▶ _What is needed_
Please transcribe the following records in full, exactly as given.

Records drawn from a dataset
>>>

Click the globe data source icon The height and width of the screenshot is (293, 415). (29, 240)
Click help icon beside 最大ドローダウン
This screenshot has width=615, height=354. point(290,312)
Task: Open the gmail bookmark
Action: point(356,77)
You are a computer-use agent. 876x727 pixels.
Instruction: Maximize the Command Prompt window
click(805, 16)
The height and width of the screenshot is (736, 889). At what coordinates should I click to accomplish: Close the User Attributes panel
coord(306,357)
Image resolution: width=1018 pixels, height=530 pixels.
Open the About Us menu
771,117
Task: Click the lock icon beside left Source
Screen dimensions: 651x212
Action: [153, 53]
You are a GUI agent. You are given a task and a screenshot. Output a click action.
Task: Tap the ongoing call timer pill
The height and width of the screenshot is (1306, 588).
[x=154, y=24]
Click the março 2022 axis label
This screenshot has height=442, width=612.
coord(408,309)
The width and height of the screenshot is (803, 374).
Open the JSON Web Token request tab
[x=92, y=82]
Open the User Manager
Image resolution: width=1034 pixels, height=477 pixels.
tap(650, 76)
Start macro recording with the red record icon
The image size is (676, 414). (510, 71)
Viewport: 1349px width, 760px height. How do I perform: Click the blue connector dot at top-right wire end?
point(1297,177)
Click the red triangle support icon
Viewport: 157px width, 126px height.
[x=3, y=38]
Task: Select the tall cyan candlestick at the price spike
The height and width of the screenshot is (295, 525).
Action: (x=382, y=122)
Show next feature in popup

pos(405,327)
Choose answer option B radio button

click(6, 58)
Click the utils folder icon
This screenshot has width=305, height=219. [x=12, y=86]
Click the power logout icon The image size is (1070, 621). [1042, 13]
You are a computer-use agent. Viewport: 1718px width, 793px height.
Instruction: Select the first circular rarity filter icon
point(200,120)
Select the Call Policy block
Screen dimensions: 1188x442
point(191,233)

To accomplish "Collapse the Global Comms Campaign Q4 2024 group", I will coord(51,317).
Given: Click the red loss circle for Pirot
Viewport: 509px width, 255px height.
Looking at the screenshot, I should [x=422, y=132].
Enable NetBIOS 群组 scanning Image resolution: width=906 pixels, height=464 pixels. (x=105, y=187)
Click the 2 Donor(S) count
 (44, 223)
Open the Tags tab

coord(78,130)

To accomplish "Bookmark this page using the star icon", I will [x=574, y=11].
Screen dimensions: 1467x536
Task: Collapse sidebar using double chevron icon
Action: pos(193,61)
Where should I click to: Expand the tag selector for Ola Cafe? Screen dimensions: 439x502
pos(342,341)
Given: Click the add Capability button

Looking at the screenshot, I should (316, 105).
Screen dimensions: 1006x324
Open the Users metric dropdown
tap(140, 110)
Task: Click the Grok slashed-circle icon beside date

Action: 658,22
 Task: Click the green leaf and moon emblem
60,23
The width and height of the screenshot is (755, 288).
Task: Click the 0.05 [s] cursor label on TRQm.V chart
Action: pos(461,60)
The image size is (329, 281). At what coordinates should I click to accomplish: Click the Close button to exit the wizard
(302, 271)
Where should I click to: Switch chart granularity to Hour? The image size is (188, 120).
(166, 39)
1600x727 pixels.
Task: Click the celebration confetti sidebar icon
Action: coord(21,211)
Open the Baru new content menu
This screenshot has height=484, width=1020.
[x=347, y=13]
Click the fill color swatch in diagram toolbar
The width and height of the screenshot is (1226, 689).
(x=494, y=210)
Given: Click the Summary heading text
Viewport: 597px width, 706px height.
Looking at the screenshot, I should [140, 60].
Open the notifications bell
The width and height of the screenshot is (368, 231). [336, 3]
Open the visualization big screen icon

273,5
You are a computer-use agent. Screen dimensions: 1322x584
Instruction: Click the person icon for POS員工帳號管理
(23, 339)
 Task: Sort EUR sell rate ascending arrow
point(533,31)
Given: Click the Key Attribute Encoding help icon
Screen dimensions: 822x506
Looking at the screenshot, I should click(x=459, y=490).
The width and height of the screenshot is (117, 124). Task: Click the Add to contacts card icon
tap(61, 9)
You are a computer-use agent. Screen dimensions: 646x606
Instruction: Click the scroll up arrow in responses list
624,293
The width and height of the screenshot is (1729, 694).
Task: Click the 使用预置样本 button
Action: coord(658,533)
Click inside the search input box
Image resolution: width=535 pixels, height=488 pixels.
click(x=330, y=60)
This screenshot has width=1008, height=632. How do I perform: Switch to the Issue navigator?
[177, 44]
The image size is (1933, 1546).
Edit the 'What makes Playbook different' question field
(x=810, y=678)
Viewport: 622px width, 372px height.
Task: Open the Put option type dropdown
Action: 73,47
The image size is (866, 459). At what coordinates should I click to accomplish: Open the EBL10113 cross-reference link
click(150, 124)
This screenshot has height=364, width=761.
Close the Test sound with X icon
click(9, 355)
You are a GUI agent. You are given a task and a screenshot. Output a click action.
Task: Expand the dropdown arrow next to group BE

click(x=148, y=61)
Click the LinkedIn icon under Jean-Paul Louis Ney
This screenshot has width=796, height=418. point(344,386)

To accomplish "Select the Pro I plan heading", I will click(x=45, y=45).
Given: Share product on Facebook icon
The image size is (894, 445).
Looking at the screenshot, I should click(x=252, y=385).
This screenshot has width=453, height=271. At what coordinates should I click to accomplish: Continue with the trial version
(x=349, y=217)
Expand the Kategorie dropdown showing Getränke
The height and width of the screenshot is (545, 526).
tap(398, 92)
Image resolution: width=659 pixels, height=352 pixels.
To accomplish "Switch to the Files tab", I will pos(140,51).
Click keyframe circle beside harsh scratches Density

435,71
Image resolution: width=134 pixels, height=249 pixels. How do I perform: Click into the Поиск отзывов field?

<<<

▶ _Solution for this exercise_
Click the globe data source icon The height and width of the screenshot is (293, 415). (29, 240)
Click help icon beside 最大ドローダウン
This screenshot has width=615, height=354. point(290,312)
Task: Open the gmail bookmark
Action: point(356,77)
You are a computer-use agent. 876x727 pixels.
Instruction: Maximize the Command Prompt window
click(805, 16)
The height and width of the screenshot is (736, 889). At what coordinates should I click to accomplish: Close the User Attributes panel
coord(306,357)
Image resolution: width=1018 pixels, height=530 pixels.
Open the About Us menu
771,117
Task: Click the lock icon beside left Source
Screen dimensions: 651x212
Action: [153, 53]
You are a GUI agent. You are given a task and a screenshot. Output a click action.
Task: Tap the ongoing call timer pill
The height and width of the screenshot is (1306, 588).
[x=154, y=24]
Click the março 2022 axis label
This screenshot has height=442, width=612.
coord(408,309)
The width and height of the screenshot is (803, 374).
Open the JSON Web Token request tab
[x=92, y=82]
Open the User Manager
Image resolution: width=1034 pixels, height=477 pixels.
tap(650, 76)
Start macro recording with the red record icon
The image size is (676, 414). (510, 71)
Viewport: 1349px width, 760px height. How do I perform: Click the blue connector dot at top-right wire end?
point(1297,177)
Click the red triangle support icon
Viewport: 157px width, 126px height.
[x=3, y=38]
Task: Select the tall cyan candlestick at the price spike
The height and width of the screenshot is (295, 525).
Action: (x=382, y=122)
Show next feature in popup

pos(405,327)
Choose answer option B radio button

click(6, 58)
Click the utils folder icon
This screenshot has width=305, height=219. [x=12, y=86]
Click the power logout icon The image size is (1070, 621). [1042, 13]
You are a computer-use agent. Viewport: 1718px width, 793px height.
Instruction: Select the first circular rarity filter icon
point(200,120)
Select the Call Policy block
Screen dimensions: 1188x442
point(191,233)

To accomplish "Collapse the Global Comms Campaign Q4 2024 group", I will coord(51,317).
Given: Click the red loss circle for Pirot
Viewport: 509px width, 255px height.
Looking at the screenshot, I should [x=422, y=132].
Enable NetBIOS 群组 scanning Image resolution: width=906 pixels, height=464 pixels. (x=105, y=187)
Click the 2 Donor(S) count
 (44, 223)
Open the Tags tab

coord(78,130)

To accomplish "Bookmark this page using the star icon", I will [x=574, y=11].
Screen dimensions: 1467x536
Task: Collapse sidebar using double chevron icon
Action: pos(193,61)
Where should I click to: Expand the tag selector for Ola Cafe? Screen dimensions: 439x502
pos(342,341)
Given: Click the add Capability button

Looking at the screenshot, I should (316, 105).
Screen dimensions: 1006x324
Open the Users metric dropdown
tap(140, 110)
Task: Click the Grok slashed-circle icon beside date

Action: 658,22
 Task: Click the green leaf and moon emblem
60,23
The width and height of the screenshot is (755, 288).
Task: Click the 0.05 [s] cursor label on TRQm.V chart
Action: pos(461,60)
The image size is (329, 281). At what coordinates should I click to accomplish: Click the Close button to exit the wizard
(302, 271)
Where should I click to: Switch chart granularity to Hour? The image size is (188, 120).
(166, 39)
1600x727 pixels.
Task: Click the celebration confetti sidebar icon
Action: coord(21,211)
Open the Baru new content menu
This screenshot has height=484, width=1020.
[x=347, y=13]
Click the fill color swatch in diagram toolbar
The width and height of the screenshot is (1226, 689).
(x=494, y=210)
Given: Click the Summary heading text
Viewport: 597px width, 706px height.
Looking at the screenshot, I should [140, 60].
Open the notifications bell
The width and height of the screenshot is (368, 231). [336, 3]
Open the visualization big screen icon

273,5
You are a computer-use agent. Screen dimensions: 1322x584
Instruction: Click the person icon for POS員工帳號管理
(23, 339)
 Task: Sort EUR sell rate ascending arrow
point(533,31)
Given: Click the Key Attribute Encoding help icon
Screen dimensions: 822x506
Looking at the screenshot, I should click(x=459, y=490).
The width and height of the screenshot is (117, 124). Task: Click the Add to contacts card icon
tap(61, 9)
You are a computer-use agent. Screen dimensions: 646x606
Instruction: Click the scroll up arrow in responses list
624,293
The width and height of the screenshot is (1729, 694).
Task: Click the 使用预置样本 button
Action: coord(658,533)
Click inside the search input box
Image resolution: width=535 pixels, height=488 pixels.
click(x=330, y=60)
This screenshot has width=1008, height=632. How do I perform: Switch to the Issue navigator?
[177, 44]
The image size is (1933, 1546).
Edit the 'What makes Playbook different' question field
(x=810, y=678)
Viewport: 622px width, 372px height.
Task: Open the Put option type dropdown
Action: 73,47
The image size is (866, 459). At what coordinates should I click to accomplish: Open the EBL10113 cross-reference link
click(150, 124)
This screenshot has height=364, width=761.
Close the Test sound with X icon
click(9, 355)
You are a GUI agent. You are given a task and a screenshot. Output a click action.
Task: Expand the dropdown arrow next to group BE

click(x=148, y=61)
Click the LinkedIn icon under Jean-Paul Louis Ney
This screenshot has width=796, height=418. point(344,386)

To accomplish "Select the Pro I plan heading", I will click(x=45, y=45).
Given: Share product on Facebook icon
The image size is (894, 445).
Looking at the screenshot, I should click(x=252, y=385).
This screenshot has width=453, height=271. At what coordinates should I click to accomplish: Continue with the trial version
(x=349, y=217)
Expand the Kategorie dropdown showing Getränke
The height and width of the screenshot is (545, 526).
tap(398, 92)
Image resolution: width=659 pixels, height=352 pixels.
To accomplish "Switch to the Files tab", I will pos(140,51).
Click keyframe circle beside harsh scratches Density

435,71
Image resolution: width=134 pixels, height=249 pixels. How do I perform: Click into the Поиск отзывов field?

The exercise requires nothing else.